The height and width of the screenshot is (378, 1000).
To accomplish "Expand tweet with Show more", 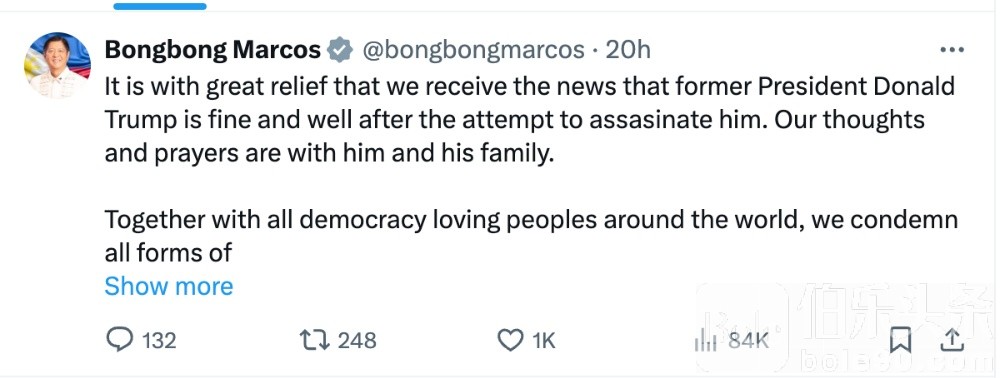I will pyautogui.click(x=169, y=286).
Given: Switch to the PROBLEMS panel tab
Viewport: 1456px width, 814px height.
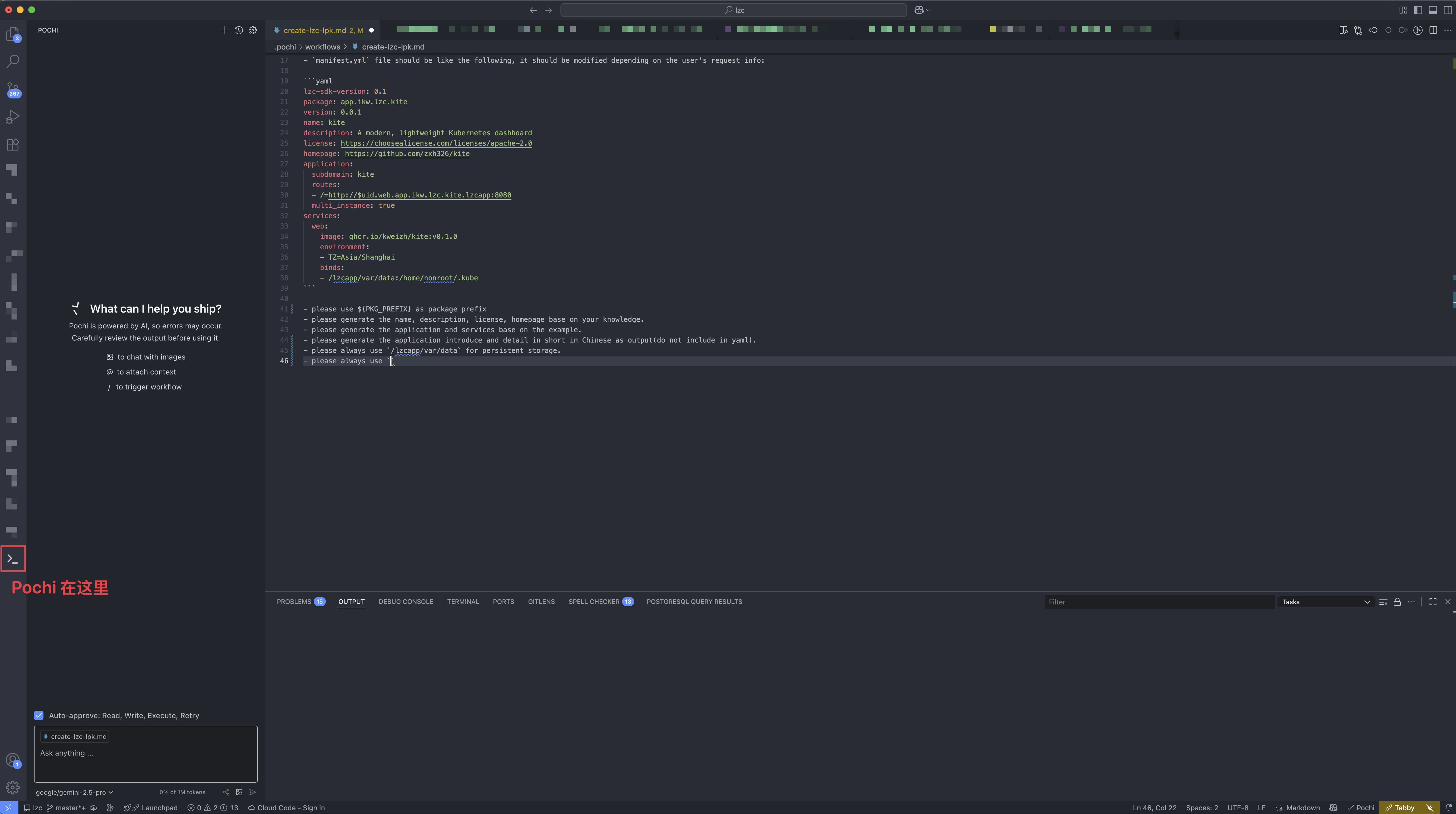Looking at the screenshot, I should pyautogui.click(x=301, y=602).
━━━━━━
*THE PROBLEM*.
Copy out the records above, from the line that contains "Given: Switch to the PROBLEMS panel tab" through the end of the records, with both ends included and the pictures left out.

*THE COMPLETED TASK*.
Given: Switch to the PROBLEMS panel tab
Viewport: 1456px width, 814px height.
Looking at the screenshot, I should pyautogui.click(x=301, y=602).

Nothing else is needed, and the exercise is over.